[Python] Pandas.DataFrame, PostgreSQL, and Autoincrementing Columns
Pandas.DataFrame has a to_sql() convenience method for pumping dataframes to SQL tables. However, there is no parameterization of to_sql() that will create an autoincrementing column index. This post details a simple workaround.
Create an Autoincrementing Column
The key observation is that sqlalchemy supports the creation of a SERIAL type and that this functionality is exposed through pandas, just not via the to_sql() method. The relevant pandas component is the SQLTable class, which can be used to create a table in the database with a specified index, index_label, and primary key state.
Thus the following Python code,
import pandas.io.sql
import sqlalchemy
# [code to populate my_df, a pandas.DataFrame]
# Must drop the index prior to db table creation
idx = my_df.get_index()
my_df.reset_index(drop=True, inplace=True)

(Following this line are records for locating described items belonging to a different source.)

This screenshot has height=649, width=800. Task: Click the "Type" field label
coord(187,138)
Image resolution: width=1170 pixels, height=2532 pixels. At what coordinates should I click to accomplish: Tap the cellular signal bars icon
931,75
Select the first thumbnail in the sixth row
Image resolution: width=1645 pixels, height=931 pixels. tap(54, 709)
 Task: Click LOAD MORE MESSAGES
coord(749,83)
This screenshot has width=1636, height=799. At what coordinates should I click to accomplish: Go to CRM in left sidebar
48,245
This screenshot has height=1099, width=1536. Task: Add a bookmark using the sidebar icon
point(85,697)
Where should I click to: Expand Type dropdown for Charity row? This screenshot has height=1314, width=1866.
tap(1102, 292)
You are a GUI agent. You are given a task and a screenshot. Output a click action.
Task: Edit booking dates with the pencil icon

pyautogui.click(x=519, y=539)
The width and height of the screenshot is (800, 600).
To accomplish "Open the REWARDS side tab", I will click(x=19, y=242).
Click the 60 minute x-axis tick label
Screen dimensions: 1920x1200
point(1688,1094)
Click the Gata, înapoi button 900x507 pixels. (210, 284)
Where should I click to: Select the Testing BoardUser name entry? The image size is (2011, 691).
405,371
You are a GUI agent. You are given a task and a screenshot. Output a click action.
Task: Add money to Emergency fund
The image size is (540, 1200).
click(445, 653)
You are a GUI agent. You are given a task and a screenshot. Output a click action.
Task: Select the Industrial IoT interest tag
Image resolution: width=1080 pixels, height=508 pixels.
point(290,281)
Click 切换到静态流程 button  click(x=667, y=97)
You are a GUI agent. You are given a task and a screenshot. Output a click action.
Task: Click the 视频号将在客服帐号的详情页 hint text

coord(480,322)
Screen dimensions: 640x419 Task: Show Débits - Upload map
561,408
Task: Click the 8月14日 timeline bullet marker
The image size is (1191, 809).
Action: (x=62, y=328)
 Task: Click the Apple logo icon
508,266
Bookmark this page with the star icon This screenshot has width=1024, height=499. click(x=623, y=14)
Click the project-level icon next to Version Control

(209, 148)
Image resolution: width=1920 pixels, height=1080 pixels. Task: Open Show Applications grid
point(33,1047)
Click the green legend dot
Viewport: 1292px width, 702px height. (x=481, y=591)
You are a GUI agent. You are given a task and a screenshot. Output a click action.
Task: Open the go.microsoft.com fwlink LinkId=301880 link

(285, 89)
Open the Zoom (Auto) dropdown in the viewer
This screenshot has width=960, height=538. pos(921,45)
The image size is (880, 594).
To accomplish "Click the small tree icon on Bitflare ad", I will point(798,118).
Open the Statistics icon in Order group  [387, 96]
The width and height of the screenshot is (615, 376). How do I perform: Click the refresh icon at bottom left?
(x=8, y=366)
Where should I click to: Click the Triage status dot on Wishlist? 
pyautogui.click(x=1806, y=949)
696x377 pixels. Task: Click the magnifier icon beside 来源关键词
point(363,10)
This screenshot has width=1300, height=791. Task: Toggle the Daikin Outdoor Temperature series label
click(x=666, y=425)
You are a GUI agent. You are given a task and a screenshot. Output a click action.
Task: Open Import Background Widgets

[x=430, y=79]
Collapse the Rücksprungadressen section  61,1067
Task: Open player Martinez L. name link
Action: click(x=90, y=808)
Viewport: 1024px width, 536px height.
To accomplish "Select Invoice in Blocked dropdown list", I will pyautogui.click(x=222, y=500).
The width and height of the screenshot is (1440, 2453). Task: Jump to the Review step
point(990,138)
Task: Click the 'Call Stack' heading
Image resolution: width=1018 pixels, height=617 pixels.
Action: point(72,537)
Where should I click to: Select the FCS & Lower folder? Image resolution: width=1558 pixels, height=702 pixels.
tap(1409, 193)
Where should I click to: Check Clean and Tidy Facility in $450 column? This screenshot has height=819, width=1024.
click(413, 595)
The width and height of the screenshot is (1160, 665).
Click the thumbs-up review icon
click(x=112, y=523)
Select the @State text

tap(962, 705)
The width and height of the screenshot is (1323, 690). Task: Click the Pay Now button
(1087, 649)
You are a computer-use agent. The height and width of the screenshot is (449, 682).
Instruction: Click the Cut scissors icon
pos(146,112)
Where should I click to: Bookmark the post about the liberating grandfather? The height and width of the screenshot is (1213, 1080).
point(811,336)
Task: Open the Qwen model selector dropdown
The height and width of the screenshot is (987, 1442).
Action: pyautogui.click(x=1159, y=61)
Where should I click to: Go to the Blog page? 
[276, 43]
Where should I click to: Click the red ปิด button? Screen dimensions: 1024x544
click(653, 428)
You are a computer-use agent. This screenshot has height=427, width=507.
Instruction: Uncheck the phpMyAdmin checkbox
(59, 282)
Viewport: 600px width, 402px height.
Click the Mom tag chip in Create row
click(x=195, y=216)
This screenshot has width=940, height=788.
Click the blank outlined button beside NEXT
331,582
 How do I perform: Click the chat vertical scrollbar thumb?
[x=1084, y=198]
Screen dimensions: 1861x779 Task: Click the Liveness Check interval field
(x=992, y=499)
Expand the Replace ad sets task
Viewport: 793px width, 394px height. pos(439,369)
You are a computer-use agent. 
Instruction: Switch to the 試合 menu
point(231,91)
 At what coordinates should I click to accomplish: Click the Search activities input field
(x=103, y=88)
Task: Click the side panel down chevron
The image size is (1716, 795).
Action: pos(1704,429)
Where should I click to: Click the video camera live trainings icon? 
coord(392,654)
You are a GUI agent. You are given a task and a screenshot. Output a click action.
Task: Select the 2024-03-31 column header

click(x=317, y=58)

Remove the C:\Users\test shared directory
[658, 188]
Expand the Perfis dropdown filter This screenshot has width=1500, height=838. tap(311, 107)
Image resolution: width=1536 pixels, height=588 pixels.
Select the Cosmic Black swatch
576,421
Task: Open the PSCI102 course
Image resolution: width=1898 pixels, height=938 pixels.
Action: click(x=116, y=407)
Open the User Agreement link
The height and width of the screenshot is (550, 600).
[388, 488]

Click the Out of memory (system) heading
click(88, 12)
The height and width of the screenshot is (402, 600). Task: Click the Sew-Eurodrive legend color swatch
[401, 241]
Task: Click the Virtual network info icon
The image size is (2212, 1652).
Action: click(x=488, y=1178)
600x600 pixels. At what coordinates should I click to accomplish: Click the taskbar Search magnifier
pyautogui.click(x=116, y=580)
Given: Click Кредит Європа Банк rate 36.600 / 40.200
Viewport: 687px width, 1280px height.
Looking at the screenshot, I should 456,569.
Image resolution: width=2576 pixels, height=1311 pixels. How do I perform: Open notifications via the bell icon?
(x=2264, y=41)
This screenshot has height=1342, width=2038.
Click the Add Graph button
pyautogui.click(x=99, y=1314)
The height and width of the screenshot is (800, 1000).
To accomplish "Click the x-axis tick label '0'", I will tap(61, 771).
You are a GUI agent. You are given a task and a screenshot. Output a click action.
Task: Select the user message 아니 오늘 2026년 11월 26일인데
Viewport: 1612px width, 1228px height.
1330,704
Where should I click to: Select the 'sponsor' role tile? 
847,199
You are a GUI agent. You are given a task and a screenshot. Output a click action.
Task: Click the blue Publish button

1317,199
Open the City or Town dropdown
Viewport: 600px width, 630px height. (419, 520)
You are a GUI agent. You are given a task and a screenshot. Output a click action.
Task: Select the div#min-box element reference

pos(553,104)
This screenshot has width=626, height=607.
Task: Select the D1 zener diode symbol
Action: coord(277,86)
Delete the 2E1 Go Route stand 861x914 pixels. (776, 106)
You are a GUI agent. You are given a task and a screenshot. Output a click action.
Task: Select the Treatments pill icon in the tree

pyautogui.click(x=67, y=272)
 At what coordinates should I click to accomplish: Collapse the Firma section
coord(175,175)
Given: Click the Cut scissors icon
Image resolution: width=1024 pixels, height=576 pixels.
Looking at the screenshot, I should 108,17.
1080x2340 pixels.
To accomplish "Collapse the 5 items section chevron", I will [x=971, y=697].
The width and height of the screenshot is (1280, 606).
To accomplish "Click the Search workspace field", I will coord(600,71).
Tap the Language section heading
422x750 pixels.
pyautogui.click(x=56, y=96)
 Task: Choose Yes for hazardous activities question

# Set up the database connection
sql_engine = sqlalchemy.create_engine("postgresql+psycopg2:///my_database")
sql_db = pandas.io.sql.SQLDatabase(sql_engine)
# Create the db table if necessary
if not sql_db.has_table("my_table"):
args = ["my_table", sql_db]
kwargs = {
"frame" : my_df,
"index" : True,
"index_label" : "id",
"keys" : "id"
}
sql_table = pandas.io.sql.SQLTable(*args, **kwargs)
sql_table.create()
# Insert the DataFrame rows into the table via to_sql() method (omit the index)
my_df.to_sql("my_table", dbcon, if_exists='append', index=False)
generates the following SQL
CREATE TABLE my_table (
id BIGSERIAL NOT NULL,
geoid BIGINT,
west FLOAT(53),
east FLOAT(53),
south FLOAT(53),
north FLOAT(53),
geoname TEXT,
CONSTRAINT my_table_pk PRIMARY KEY (id)
)
and then populates it with the rows of my_df plus values from the autoincrementing index.